**Passage shown**
######
Rubbish! The participants are picked for drama potential, not representativeness

Each relationship was not so much the beginning of two people’s happily ever after as it was project management for the brides of their of grooms.

Take Cass – an admin officer from Queensland – who was bubbly, outgoing and optimistic while also mourning the death of her first boyfriend and mother. She was matched with Tristan – a 30-year-old events officer from NSW – who at one stage told the experts and his co-stars that he “hates himself” as he has always struggled with his weight and finding connections with women.

Sneaky editing and the splicing and dicing of footage amplified everything, but it was difficult to watch how both individuals grappled with these issues, and each other, while trying to build a romantic connection. Tristan then threw a tantrum when Cass asked to leave.

Another star, Lucinda – a compassionate wedding celebrant from Byron Bay – was matched with Tim, a convicted drug smuggler, who wouldn’t touch or open up to her until midway through the season. He proudly proclaimed he was “like the Tin Man from The Wizard of Oz” and didn’t like to talk about feelings (or his criminal past) until the final credits rolled.
######
Screenshot grounding data
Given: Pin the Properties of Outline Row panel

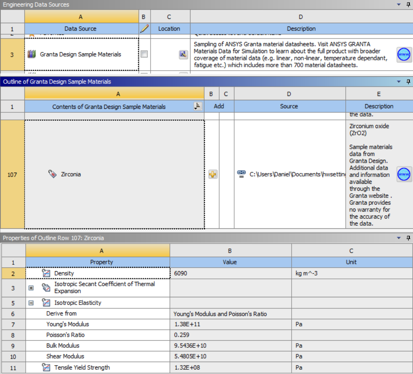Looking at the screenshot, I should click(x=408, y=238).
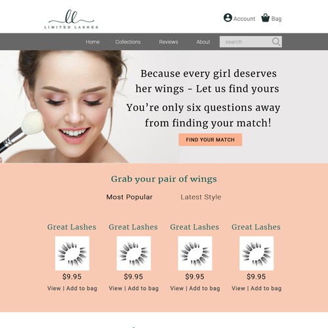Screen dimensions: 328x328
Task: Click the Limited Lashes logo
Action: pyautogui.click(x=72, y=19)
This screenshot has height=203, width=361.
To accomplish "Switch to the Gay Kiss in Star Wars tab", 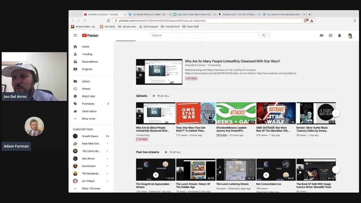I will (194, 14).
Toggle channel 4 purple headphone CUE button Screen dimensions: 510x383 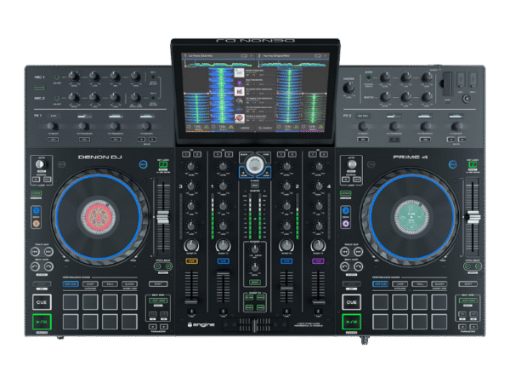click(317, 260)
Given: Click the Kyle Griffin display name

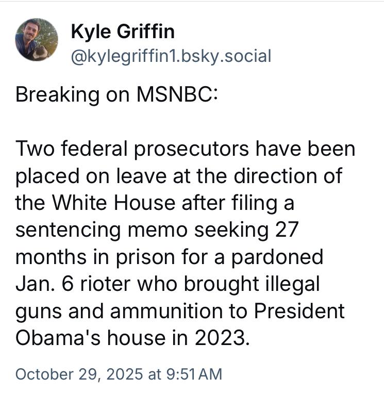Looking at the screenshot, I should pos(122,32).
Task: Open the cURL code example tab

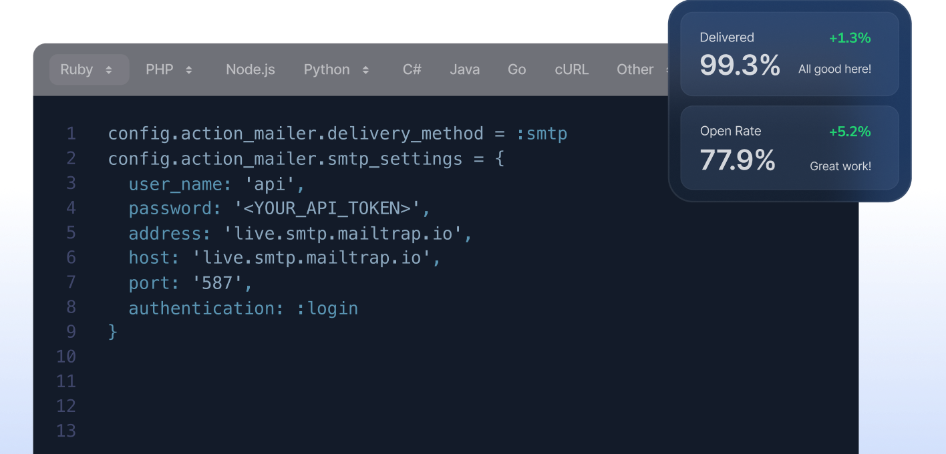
######
**What you will do**
Answer these from the passage about the show's matched couples:
(a) What job does Cass hold, and which state is she from?
(b) How old is Tristan?
(c) What character did Tim say he was like?

**Answer to this exercise**
(a) She is an admin officer from Queensland.
(b) He is 30.
(c) The Tin Man from The Wizard of Oz.